I do agree that Haskell is even stronger because it doesn't just guarantee the I/O has not yet been executed yet, it also reveals the intent of I/O through the use of the I/O monad.


> I do think there's some value to the fact that if you call a JavaScript function you are guaranteed that no I/O has been executed (provided no on is using the old sync API's) before the function returned. I lean on this property often, and I don't know any other language besides Haskell that has this property.

Are you just talking about the absence of shared-memory threading (which you also get in, say, OCaml, or even Erlang or idiomatic Python)? I can understand the value of not having to reason about arbitrarily interleaved executions, but not how that particular kind of sequencing of I/O specifically is more useful than that.


What do you mean "the function"? One can certainly write functions in JavaScript that return the result of an HTTP request, and that result can change each time the function is run. In Haskell you can't do that.


You can't do that in idiomatic JavaScript, at least I've never done such a thing in the past 15 years. Maybe you could share an example to show me?


Sure, synchronous XHTMLHttpRequest.send() is an example

https://developer.mozilla.org/en-US/docs/Web/API/XMLHttpRequ...

Certainly it's not idiomatic but that's not lmm's point. The point is that it's possible. In Haskell it's not possible.


Sure it's possible, you can use unsafePerformIO just fine in Haskell. It's idiomatic to not use it, just like it's idiomatic to not use synchronous I/O in JavaScript. Imo it's also not really interesting to talk about non idiomatic use of a language but I guess we disagree there.

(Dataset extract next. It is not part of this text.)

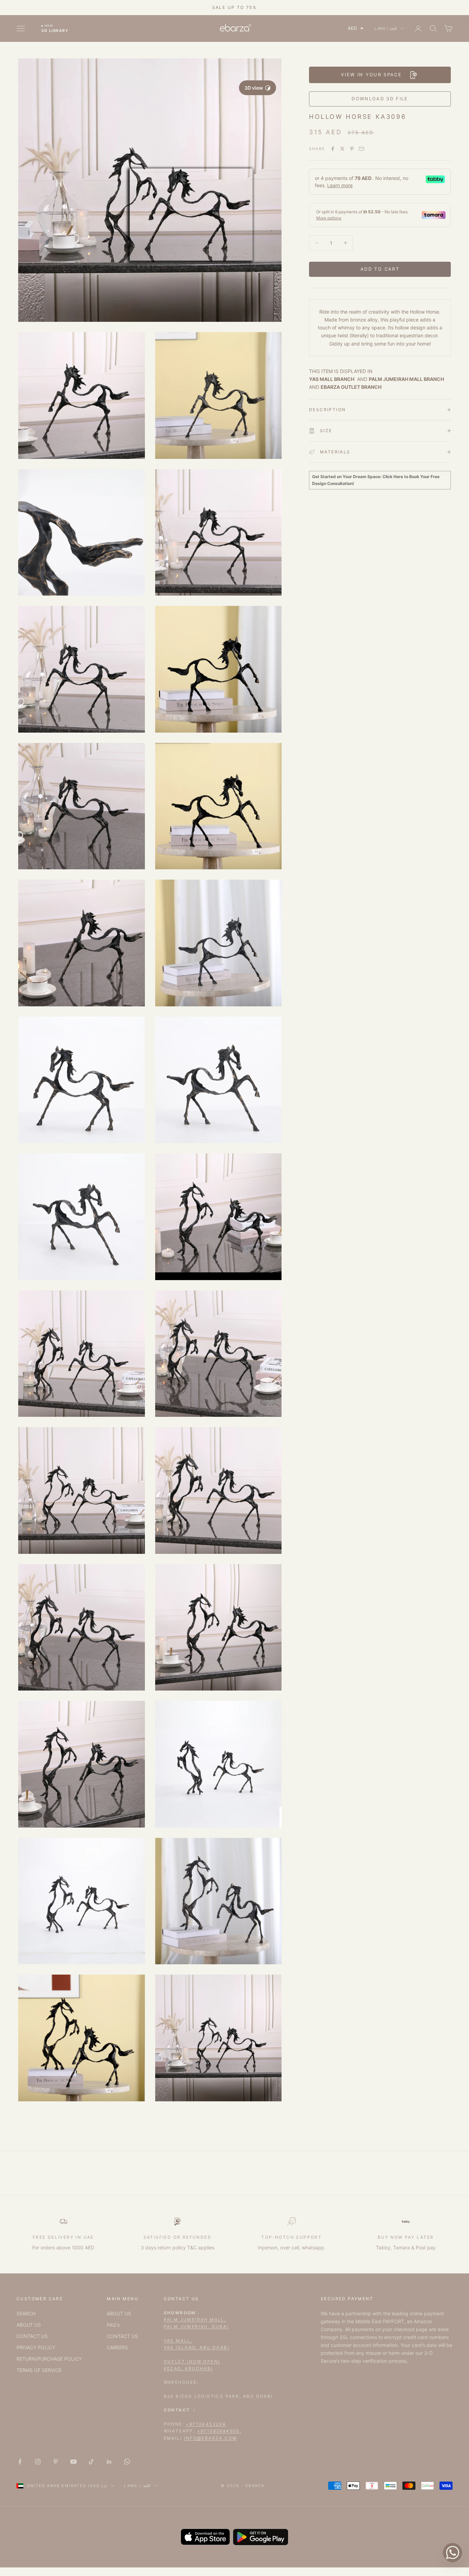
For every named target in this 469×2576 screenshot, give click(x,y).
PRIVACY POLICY (35, 2347)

It seems to me that there is a qualitative difference between having synchronous HTTP requests in the JavaScript standard library and having access to System.IO.Unsafe.unsafePerformIO in Haskell. Still, I take your point that in theory JavaScript could remove all synchronous I/O side effecting functions and replace them with continuation-based ones.

Anyway, we've wandered pretty far off the main thread, which wasn't mine to begin with, so I'll let lmm take up the discussion again if he wants.